Tuesday sees the UK Department for International Development (UK DFID), along with co-hosts International Disability Alliance (IDA), and the Government of Kenya host the first-ever Global Disability Summit in London, UK. The program however shows it’s not very globally oriented.
So the much publicized Global Disability Summit is upon us. On tuesday “high level” disability experts and companies will come together to discuss disability rights across the globe and what they can do to improve them.
Well that’s what you’re supposed to think. Actually it is about advancing disability rights in the developing world. Of course that’s not how the Tories have spun it. If it was really about global rights, shouldn’t our Minister of State for Disabled People, Health and Work Sarah Newton MP be the main UK representative?
Instead it’s the International Development Secretary Penny Mordaunt MP Why her? Well that is because the agenda is focussed on developing countries which the DFID deals with.
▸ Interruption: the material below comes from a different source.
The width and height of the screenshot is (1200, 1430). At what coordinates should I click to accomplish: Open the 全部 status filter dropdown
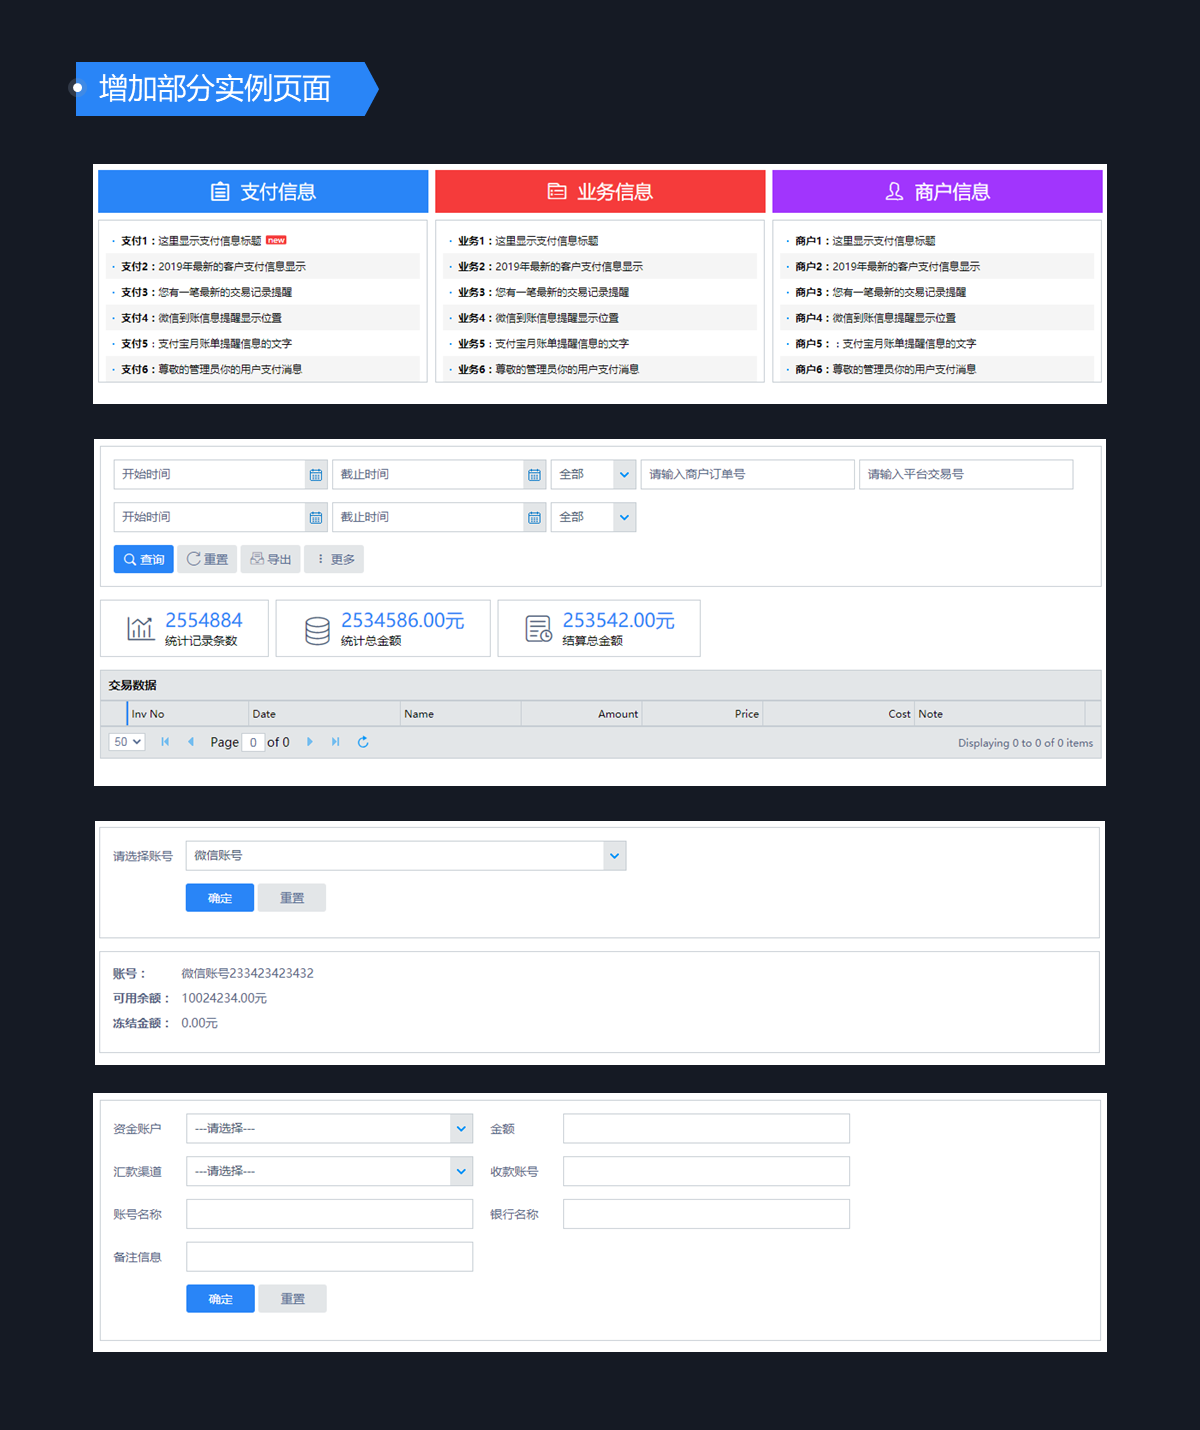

Also it avoid any awkward questions on the UK’s disability rights being raised. After all how embarrassing would it be if somebody asked about the United Nations Human Rights body carrying out a visit to the UK in November.
Not for the public
Let’s be clear this is not for the public. The event website states;
“Attendance will be high-level: Government Ministers, heads of donor agencies and civil society organisations and CEOs of private sector companies.”
In other words; money.
Another clue that the event is not truly “global” is this statement made by co-hosts International Disability Alliance. This is regarding the selection of attendees representing disability organisations.
“IDA undertook a very detailed nomination and review process to identify a diverse group of (Organisations of Persons with Disabilities) DPO representatives from the Global South.”
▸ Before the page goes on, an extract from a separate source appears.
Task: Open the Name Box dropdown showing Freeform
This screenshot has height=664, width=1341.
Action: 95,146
At no point is the global north mentioned nor any other attendees. Just the 60-70 from the south are listed as attending.
The final nail in the global claim is this;
“The Summit will generate action in all developing countries. DFID has already started influencing efforts in certain countries, namely: Kenya, Rwanda, Malawi, South Africa, Ghana, Nigeria, India, Uganda, Zambia, Bangladesh, Jordan, Pakistan and Zimbabwe.”
It’s not about disability rights globally, it’s about improving them in developing countries. I have no problem with this as it is indeed a very important point. Why is it being advertised as global though? It appears that misleading seems to be contagious in the Tory party lately.
What’s the agenda?
It starts with an invite only ministerial breakfast and then is followed by what are called “Spotlight Sessions.” The description of these sessions are somewhat vague in nature with terms like “two high profile speakers” and “reaffirm commitment of policy commitments,” being bandied about.
Some of the sessions do look interesting and I hope that ideas and action can be taken to forward disability rights in the countries targeted by the DFID.
There are a few Invite only sessions and nothing is noted on those but one thing there will be plenty of is sales.
There are two market places in the summit hall for attendees to visit and spend at. Microsoft, the Kenyan Government, DFID of course and many others will showcase what they have to sell in the world of disability technology.
Before the keynote speech it aims to end with; “sustainable commitments from developing country governments, donors, civil society, foundations and the private sector.”
Mordaunt has little regard for the disabled
Now it’s worth noting that it was while Penny Mordaunt was Minister for Disabled People that the UN issued a report lambasting the UK for committing ‘systematic violations of the rights of disabled people.’
Before I start, here are a few key votes that the supposed saviour of disabled people, cast in the House of Commons. Click here for source
- 11 Feb 2014: Voted NOT to investigate the impact of austerity measures on the incidence of poverty and inequality.
- 4 June 2015: Voted in favour of proposed spending cuts and changes to the welfare system and in favour of spending on new nuclear weapons.
- 27 October 2015: Voted to remove the “work-related activity component” from the Employment and Support Allowance.
- 8 June 2016: voted for reductions in benefits for disabled and ill claimants who are deemed capable of work.
- 16 November 2016: Voted in favour of reductions to the work allowance element of universal credit and reductions to employment and support allowance and against analysing how changes impact those in different incomes.
Does this look like someone who can advocate for disabled people? In my opinion no. She removed the £30 disability premium and twice voted against analysing how this might impact people.
Yet now she is attempting to advocate for those in developing countries when the Tories are turning ours into one.
This is little more than grandstanding by the Tories to try and look good on disability rights.
Almost daily they are losing court cases and facing investigations over their treatment of some of the most vulnerable in society.
A Brexit Secretary who doesn’t like human rights laws, a Work and Pensions Secretary who well just cannot think of enough ways to target anyone not able to work and rounding off the Brexit Trinity is Penny Mordaunt who talks big on disability rights then votes another.
While I hope that progress is made on improving disability rights in developing countries it is absolutely farcical that the UK is a co-host given its current state of affairs.